Designaciones de magistrados ponen en riesgo independencia del Tribunal: senadora Cristina Ruiz

Política

• La senadora cuestiona que dos de los cinco candidatos propuestos no cumplen los requisitos legales para ocupar magistraturas.
• Señala que designar leales en lugar de perfiles capacitados constituye una forma de corrupción y mina la confianza ciudadana.

“No hay peor acto de corrupción que desempeñar un cargo para el cual no se está preparado”, afirmó la senadora Cristina Ruiz Sandoval del Partido Revolucionario Institucional durante la discusión sobre el dictamen para la ratificación de las personas designadas para cubrir las vacantes de la Sala Superior del Tribunal Federal de Justicia Administrativa.
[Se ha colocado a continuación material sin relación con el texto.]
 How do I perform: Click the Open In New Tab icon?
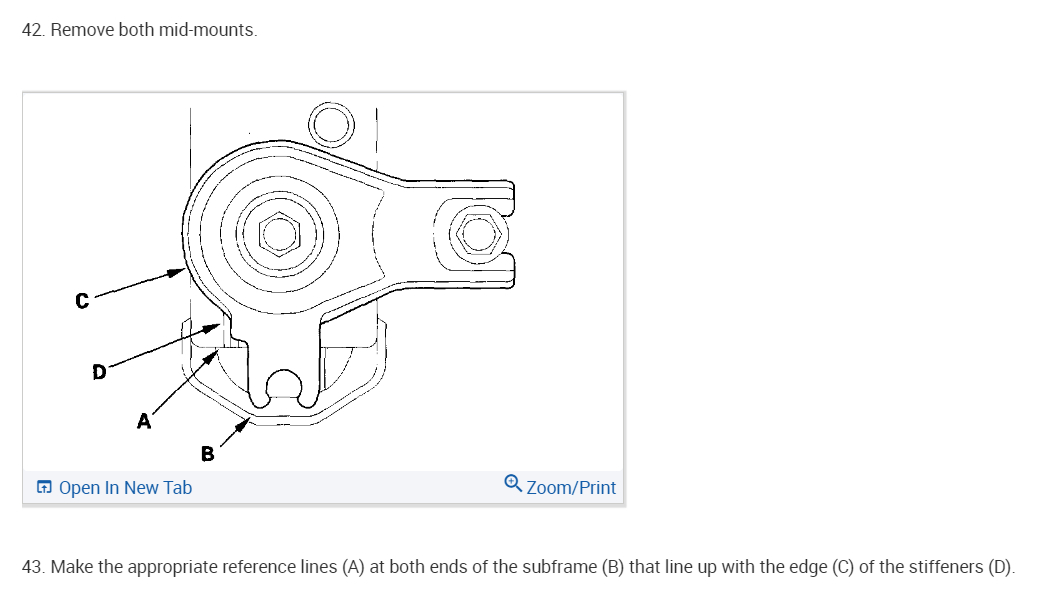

La legisladora destacó que el Tribunal fue creado para juzgar al gobierno, no para servirle, y que su independencia constituye una condición de legitimidad. Subrayó que el artículo 45 de la Ley Orgánica exige buena reputación, honorabilidad, excelencia profesional y al menos ocho años de experiencia en materia fiscal o administrativa para ser magistrado.

La mexiquense cuestionó específicamente a Eduardo Santillán Pérez, cuya trayectoria es política —jefe delegacional, diputado local y federal, representante electoral de Morena— y no jurídica, y a José Ramón Amieva Gálvez, cuya experiencia en tribunales resulta breve y subordinada, insuficiente para cumplir con la ley.

La priista advirtió que, aunque los otros candidatos acreditan formación jurídica, su vinculación con cargos de confianza en el gobierno federal genera dudas sobre la independencia con la que podrían ejercer funciones jurisdiccionales. “El Tribunal no puede convertirse en un refugio de exfuncionarios ni en un premio de consolación por lealtades políticas”, afirmó.

Ruiz Sandoval enfatizó que designar perfiles leales en lugar de capacitados constituye “una forma de corrupción” y que el Senado debe actuar como contrapeso del Ejecutivo. Concluyó: “El Tribunal debe ser árbitro, no cómplice. Debe impartir justicia, no obediencia. Debe servir al ciudadano, no al gobierno. No más subordinación disfrazada de independencia. No más lealtades disfrazadas de mérito. Defendamos la ley, defendamos la justicia y defendamos al Estado mexicano de su propia captura”.